Abstract

Progressive loss of nephron function may be caused by persistence of factors that initiated renal disease. However, newer studies suggest that nephron damage is self-perpetuating once renal mass is reduced to some critical level. Original theories on mechanisms of self-perpetuated nephron injury focused on intraglomerular hypertension and glomerular hypertrophy, but several other factors have now been incriminated, including tubulointerstitial responses, proteinuria, and oxidative stress. Studies of dogs with surgically reduced renal mass (remnant kidney model of chronic renal disease) have allowed investigation of the self-progression theory in this species. Use of this model eliminates pre-existing renal disease as a confounding factor. Data from these studies indicate that self-perpetuated renal injury is initiated when mild azotemia is induced (plasma creatinine concentration = 2 to 4 mg/dL). Thus, with naturally occurring renal disease(s), it is likely that self-perpetuated nephron damage is occurring before or at the time when most cases of chronic renal disease are diagnosed.
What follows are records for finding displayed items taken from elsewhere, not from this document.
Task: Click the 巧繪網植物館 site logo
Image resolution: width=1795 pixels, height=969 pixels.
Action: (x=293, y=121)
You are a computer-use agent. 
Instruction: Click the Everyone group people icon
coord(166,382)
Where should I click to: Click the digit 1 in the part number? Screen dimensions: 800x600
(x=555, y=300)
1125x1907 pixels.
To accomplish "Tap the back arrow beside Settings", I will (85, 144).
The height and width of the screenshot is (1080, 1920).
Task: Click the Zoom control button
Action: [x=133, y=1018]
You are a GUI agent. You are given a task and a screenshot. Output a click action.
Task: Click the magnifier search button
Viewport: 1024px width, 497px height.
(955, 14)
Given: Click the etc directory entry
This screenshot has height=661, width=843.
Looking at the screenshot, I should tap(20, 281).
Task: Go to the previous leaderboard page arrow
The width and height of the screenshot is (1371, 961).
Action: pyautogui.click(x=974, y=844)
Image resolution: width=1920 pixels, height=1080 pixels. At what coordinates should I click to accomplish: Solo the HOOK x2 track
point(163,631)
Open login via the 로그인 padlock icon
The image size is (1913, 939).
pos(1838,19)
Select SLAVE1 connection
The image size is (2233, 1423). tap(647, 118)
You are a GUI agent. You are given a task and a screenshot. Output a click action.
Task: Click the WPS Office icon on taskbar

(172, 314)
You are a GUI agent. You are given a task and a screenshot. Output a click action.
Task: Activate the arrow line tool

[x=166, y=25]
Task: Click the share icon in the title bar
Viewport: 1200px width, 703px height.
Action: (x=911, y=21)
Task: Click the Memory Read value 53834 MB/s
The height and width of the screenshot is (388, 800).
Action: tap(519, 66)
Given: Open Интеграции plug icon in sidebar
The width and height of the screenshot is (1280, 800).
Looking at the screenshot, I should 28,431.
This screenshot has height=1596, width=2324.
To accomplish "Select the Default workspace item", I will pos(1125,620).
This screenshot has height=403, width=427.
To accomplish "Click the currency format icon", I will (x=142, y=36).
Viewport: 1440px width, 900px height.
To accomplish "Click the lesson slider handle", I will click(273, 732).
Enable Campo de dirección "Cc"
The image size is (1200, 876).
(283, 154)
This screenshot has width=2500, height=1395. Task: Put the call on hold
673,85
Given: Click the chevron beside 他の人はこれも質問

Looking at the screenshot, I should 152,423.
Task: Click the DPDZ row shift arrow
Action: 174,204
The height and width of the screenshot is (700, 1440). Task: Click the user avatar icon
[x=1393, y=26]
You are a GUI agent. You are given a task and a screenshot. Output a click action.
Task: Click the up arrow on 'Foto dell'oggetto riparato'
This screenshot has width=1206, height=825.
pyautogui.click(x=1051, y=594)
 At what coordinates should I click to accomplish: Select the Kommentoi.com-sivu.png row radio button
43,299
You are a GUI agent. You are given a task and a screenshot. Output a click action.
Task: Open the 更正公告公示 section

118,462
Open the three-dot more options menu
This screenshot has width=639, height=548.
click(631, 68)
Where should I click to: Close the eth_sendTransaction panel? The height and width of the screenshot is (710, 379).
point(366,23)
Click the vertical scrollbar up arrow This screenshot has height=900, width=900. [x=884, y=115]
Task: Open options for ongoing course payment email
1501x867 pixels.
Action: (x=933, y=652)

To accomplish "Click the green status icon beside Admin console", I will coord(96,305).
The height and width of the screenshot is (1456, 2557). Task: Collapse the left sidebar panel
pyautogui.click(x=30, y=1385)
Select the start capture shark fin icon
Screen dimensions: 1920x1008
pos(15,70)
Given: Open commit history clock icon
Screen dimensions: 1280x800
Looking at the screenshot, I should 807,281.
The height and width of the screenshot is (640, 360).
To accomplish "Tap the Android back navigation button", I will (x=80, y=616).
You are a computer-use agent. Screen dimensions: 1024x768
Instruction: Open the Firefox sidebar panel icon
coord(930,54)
In dogs with remnant kidneys, loss of renal function often occurs at a linear rate over time, but non-linear patterns are common as well. The reciprocal of plasma creatinine concentration, which has been used to monitor rate of progression, is only a fair marker of renal function when compared to GFR. Thus, clinical results from creatinine measurements on cases of naturally occurring disease should not be interpreted too stringently. In remnant kidney dogs, the magnitude of proteinuria (UPC ratio) was not predictive of the rate in decline of GFR, casting doubt on importance of proteinuria in causing progression of renal disease. However, progressive increases in UPC may be a marker of an accelerated rate of renal injury. Self-perpetuation of renal injury in dogs could be the sole mechanism by which naturally occurring renal diseases progress. When more information is available on the rate of progression of naturally occurring diseases, it may become apparent whether factors initially inciting renal damage have an additive effect on rate of progression.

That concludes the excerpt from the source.